* Data
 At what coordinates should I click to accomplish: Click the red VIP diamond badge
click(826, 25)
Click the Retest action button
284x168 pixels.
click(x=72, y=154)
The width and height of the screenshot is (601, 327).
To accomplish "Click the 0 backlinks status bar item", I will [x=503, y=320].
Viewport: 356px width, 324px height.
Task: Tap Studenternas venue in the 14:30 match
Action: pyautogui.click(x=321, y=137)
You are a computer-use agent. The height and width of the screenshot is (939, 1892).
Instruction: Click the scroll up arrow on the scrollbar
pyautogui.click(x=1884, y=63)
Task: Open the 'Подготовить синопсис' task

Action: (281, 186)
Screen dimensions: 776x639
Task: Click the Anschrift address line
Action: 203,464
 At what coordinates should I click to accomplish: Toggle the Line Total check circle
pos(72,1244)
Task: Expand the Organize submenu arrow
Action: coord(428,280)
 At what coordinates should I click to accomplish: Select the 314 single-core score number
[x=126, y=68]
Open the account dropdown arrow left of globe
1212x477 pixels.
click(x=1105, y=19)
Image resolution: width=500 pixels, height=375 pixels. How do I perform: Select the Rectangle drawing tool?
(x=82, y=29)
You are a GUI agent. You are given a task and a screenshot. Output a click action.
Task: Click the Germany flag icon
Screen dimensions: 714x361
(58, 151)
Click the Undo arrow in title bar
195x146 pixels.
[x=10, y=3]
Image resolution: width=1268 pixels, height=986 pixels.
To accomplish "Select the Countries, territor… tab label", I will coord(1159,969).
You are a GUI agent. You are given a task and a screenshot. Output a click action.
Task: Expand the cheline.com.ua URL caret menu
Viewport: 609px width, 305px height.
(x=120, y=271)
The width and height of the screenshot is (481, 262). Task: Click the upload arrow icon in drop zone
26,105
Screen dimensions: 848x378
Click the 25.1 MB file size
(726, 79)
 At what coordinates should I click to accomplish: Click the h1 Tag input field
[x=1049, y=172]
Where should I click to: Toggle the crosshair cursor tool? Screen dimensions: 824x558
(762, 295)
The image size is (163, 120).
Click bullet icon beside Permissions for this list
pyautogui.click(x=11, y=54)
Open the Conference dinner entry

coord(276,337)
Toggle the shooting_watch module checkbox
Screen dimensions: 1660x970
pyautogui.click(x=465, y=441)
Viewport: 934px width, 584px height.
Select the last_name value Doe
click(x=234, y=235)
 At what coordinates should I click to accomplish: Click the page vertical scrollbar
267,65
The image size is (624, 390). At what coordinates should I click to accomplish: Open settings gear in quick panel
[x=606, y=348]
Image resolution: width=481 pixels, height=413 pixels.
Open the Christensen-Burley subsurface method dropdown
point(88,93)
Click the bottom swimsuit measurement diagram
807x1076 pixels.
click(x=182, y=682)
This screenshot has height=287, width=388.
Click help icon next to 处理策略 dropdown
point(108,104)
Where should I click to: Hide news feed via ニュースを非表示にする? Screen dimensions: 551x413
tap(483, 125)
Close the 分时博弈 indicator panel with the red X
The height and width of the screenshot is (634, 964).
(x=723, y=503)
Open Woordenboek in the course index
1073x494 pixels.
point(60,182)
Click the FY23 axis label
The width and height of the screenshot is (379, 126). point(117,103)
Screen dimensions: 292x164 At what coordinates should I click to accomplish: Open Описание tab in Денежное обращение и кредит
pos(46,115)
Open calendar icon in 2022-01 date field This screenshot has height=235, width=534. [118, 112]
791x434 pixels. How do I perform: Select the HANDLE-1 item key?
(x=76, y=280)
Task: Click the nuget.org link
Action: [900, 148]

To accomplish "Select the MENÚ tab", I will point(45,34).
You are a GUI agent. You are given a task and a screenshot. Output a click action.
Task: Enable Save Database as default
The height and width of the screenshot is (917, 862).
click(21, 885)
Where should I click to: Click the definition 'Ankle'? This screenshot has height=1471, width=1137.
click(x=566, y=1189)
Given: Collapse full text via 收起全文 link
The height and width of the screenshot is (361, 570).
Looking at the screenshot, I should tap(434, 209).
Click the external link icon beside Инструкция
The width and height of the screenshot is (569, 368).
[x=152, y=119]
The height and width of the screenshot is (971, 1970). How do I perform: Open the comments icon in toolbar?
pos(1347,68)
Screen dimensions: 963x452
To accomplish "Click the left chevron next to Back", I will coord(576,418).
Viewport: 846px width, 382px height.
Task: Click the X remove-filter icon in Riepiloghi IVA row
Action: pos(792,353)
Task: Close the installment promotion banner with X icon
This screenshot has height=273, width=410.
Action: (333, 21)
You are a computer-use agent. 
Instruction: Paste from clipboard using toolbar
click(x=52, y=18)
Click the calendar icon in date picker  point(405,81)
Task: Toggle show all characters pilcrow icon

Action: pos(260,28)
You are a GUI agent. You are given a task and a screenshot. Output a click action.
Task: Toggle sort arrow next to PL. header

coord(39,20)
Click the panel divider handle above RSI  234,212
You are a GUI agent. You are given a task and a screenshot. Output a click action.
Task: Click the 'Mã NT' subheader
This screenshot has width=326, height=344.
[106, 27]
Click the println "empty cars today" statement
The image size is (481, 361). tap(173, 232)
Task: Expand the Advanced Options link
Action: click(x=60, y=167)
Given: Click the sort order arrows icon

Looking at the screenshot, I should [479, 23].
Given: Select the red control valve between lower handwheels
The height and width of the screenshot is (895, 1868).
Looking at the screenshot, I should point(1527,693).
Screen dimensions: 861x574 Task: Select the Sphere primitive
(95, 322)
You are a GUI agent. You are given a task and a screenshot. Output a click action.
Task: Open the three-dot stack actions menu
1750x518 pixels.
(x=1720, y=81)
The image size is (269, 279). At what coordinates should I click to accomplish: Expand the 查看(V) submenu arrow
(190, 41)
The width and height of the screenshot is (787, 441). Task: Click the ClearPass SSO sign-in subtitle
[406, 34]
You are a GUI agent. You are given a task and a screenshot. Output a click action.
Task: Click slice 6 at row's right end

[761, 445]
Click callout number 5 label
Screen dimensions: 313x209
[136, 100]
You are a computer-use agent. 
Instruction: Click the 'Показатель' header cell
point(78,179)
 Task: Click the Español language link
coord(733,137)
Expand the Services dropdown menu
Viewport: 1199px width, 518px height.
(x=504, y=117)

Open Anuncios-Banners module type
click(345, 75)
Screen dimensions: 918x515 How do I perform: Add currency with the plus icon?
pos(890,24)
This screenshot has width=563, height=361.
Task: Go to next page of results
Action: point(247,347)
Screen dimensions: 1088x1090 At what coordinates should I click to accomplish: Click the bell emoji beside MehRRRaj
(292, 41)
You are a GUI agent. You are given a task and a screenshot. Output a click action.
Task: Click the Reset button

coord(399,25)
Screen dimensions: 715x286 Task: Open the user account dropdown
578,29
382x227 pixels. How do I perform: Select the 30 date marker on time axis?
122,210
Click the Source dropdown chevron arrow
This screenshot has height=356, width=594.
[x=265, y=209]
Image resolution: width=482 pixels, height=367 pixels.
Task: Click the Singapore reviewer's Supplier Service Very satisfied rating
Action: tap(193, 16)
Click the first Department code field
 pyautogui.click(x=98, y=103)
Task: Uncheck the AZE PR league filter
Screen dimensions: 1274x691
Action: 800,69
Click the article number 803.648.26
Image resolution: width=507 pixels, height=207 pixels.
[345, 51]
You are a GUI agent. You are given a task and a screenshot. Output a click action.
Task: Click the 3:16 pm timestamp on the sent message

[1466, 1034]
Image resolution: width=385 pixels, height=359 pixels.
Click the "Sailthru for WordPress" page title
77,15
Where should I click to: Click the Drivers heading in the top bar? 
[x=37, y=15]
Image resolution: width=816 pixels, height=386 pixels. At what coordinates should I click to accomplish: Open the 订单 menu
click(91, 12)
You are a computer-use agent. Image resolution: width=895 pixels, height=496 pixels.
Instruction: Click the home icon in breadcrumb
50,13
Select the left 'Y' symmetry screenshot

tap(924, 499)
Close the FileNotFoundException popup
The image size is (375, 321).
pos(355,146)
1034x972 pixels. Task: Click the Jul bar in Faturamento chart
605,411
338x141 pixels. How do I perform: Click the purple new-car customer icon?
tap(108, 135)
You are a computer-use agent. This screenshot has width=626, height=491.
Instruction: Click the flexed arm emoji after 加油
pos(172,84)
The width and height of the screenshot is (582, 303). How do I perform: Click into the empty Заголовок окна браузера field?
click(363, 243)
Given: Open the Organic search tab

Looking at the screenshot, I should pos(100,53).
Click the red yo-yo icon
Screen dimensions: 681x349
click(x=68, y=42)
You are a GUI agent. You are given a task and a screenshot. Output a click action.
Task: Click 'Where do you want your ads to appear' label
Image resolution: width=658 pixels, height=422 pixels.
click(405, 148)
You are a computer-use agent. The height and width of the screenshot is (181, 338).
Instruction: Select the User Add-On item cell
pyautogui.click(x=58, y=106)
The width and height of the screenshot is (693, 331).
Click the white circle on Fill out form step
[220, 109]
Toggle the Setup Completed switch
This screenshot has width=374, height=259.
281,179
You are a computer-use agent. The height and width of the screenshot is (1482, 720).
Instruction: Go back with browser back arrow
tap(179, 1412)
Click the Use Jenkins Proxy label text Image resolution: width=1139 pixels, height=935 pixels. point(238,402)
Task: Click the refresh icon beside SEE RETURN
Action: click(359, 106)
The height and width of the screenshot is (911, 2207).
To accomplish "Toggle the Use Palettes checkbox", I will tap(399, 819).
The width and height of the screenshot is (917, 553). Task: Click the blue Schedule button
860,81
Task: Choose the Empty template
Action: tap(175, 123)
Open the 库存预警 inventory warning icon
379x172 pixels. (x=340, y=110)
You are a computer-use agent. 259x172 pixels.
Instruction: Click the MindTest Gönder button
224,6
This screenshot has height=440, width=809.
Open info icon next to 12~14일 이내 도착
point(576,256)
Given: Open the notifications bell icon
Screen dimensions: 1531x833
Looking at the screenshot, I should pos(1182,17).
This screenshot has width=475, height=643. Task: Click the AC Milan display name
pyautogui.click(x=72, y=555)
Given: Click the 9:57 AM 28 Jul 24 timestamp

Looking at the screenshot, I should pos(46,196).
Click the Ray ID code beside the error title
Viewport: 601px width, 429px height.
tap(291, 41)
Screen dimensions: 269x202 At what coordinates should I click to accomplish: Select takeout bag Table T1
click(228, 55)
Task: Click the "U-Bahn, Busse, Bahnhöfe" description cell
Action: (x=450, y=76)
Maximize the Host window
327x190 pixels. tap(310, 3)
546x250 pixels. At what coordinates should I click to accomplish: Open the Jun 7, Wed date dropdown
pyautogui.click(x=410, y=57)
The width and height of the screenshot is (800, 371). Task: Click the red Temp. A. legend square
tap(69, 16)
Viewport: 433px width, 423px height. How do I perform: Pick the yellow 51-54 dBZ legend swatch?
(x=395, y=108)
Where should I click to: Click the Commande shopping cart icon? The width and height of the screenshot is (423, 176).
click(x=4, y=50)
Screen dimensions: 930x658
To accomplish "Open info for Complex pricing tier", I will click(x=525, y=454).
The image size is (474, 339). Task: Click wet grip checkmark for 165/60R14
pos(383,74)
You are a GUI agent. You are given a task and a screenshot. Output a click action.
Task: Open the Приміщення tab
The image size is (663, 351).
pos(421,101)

* Directions for this task
Count every line of the records that includes "checkbox", and give that number with no other words.

* Result
2